◆ **SUPPLIED PASSAGE**:
3. A large variety of addressing modes - typically 5 to 20 different modes.
4. Variable-length instruction formats
5. Instructions that manipulate operands in memory.

RISC Characteristics
A computer with few instructions and simple construction is called reduced instruction set
computer or RISC. RISC architecture is simple and efficient. The major characteristics of RISC
architecture are,

1. Relatively few instructions


2. Relatively few addressing modes
3. Memory access limited to load and store instructions
4. All operations are done within the registers of the CPU
5. Fixed-length and easily-decoded instruction format.
6. Single cycle instruction execution
7. Hardwired and micro programmed control

Control Unit
Control Unit Co-ordinates the input and output devices of a computer system. It fetches the code of all
of the instructions in the microprograms.

Fetch Cycle
Fetch cycle occurs at the beginning of each instruction cycle. It causes an instruction to be fetched
from memory/

1. MAR: Memory Address Register: MAR is connected to the address lines of the system bus. It
specifies the address in memory for a read or write operation.

◆ **RECORD EXCERPTS**:
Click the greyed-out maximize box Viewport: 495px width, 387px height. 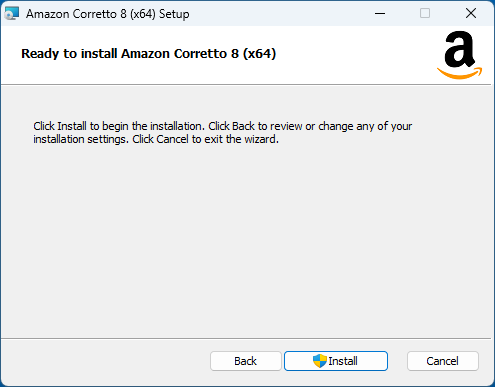[425, 14]
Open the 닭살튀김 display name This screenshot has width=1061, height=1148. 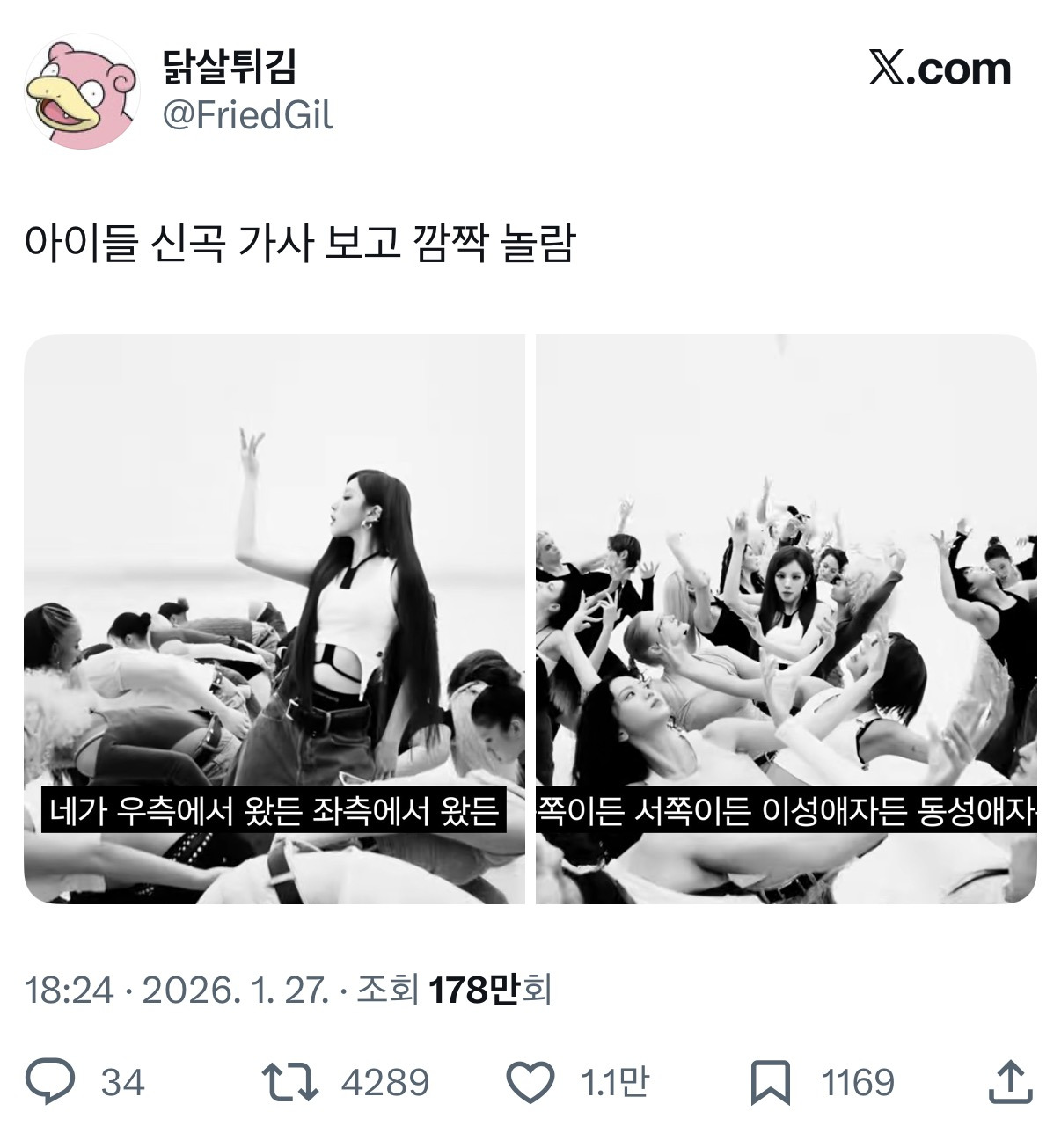pyautogui.click(x=230, y=66)
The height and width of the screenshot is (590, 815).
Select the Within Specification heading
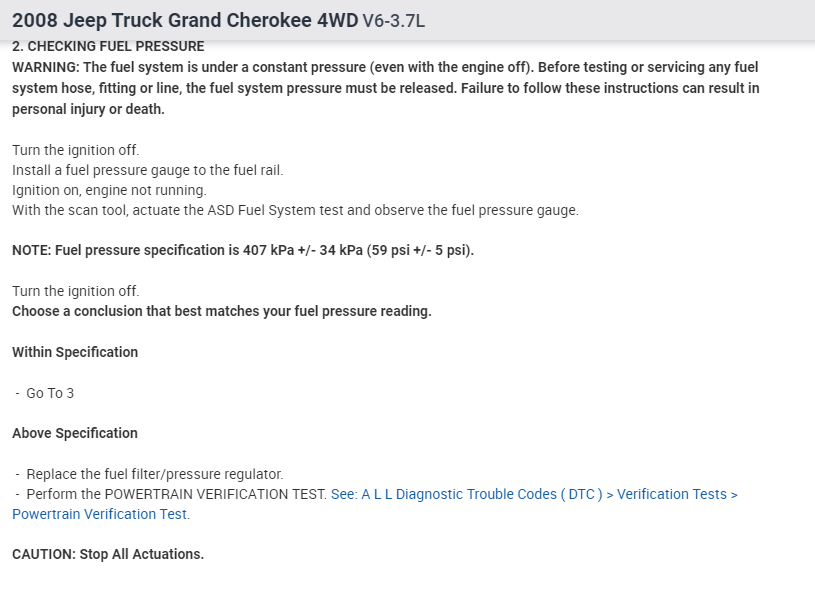(x=75, y=352)
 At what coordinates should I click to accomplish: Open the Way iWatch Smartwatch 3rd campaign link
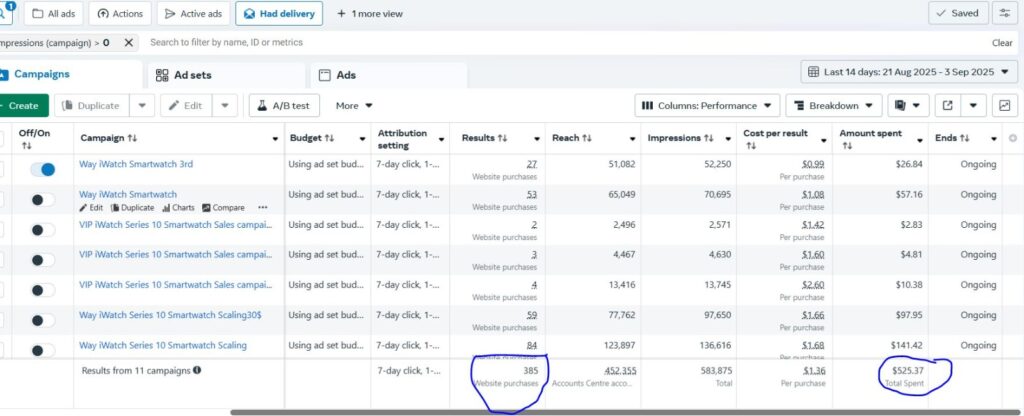click(136, 164)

◆ **PROMPT 1**:
Answer these questions from the computer architecture notes, one per line:
(a) What range of addressing modes does the first numbered line give as typical?
(b) When does the fetch cycle occur?
(c) What is the MAR connected to?
◆ **PROMPT 2**:
Say whether each statement agrees with the computer architecture notes. Answer yes or no, and quote the words that decide it.
(a) In RISC architecture, memory access is limited to load and store instructions.
(b) RISC uses a variable-length instruction format.
(c) The control unit coordinates the input and output devices of a computer system.
◆ **PROMPT 3**: Copy out everything in the computer architecture notes from "6. Single cycle" down to "or write operation.".

◆ **EXERCISE OUTPUT 1**:
(a) 5 to 20 different modes
(b) At the beginning of each instruction cycle
(c) The address lines of the system bus

◆ **EXERCISE OUTPUT 2**:
(a) Yes: "Memory access limited to load and store instructions"
(b) No: "Fixed-length and easily-decoded instruction format."
(c) Yes: "Control Unit Co-ordinates the input and output devices of a computer system."

◆ **EXERCISE OUTPUT 3**:
6. Single cycle instruction execution
7. Hardwired and micro programmed control

Control Unit
Control Unit Co-ordinates the input and output devices of a computer system. It fetches the code of all
of the instructions in the microprograms.

Fetch Cycle
Fetch cycle occurs at the beginning of each instruction cycle. It causes an instruction to be fetched
from memory/

1. MAR: Memory Address Register: MAR is connected to the address lines of the system bus. It
specifies the address in memory for a read or write operation.